▼
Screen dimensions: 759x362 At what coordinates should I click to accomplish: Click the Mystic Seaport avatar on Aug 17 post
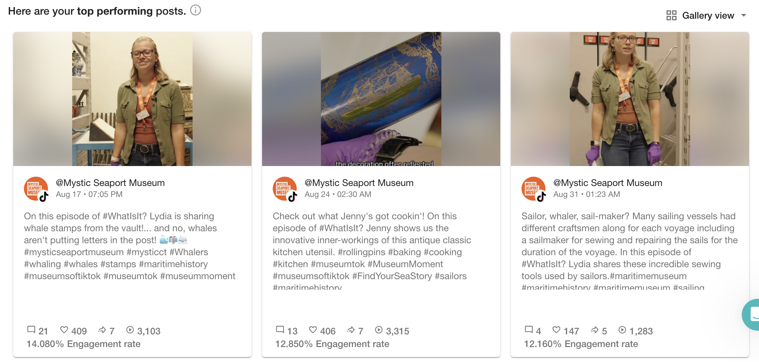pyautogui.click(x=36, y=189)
▲
▼
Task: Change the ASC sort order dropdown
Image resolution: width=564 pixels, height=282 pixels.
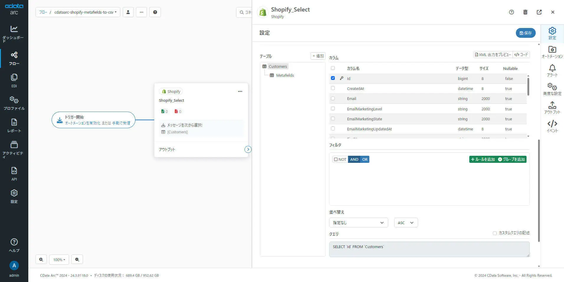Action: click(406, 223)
▲
• **Task prompt**
Replace "dropdown" with "menu" in the items between the lines holding "Task: Change the ASC sort order dropdown" and "Action: click(406, 223)", inclusive, and give back only those lines with nothing else altered. Leave the pictures out of your answer.

• **Written answer**
Task: Change the ASC sort order menu
Image resolution: width=564 pixels, height=282 pixels.
Action: click(406, 223)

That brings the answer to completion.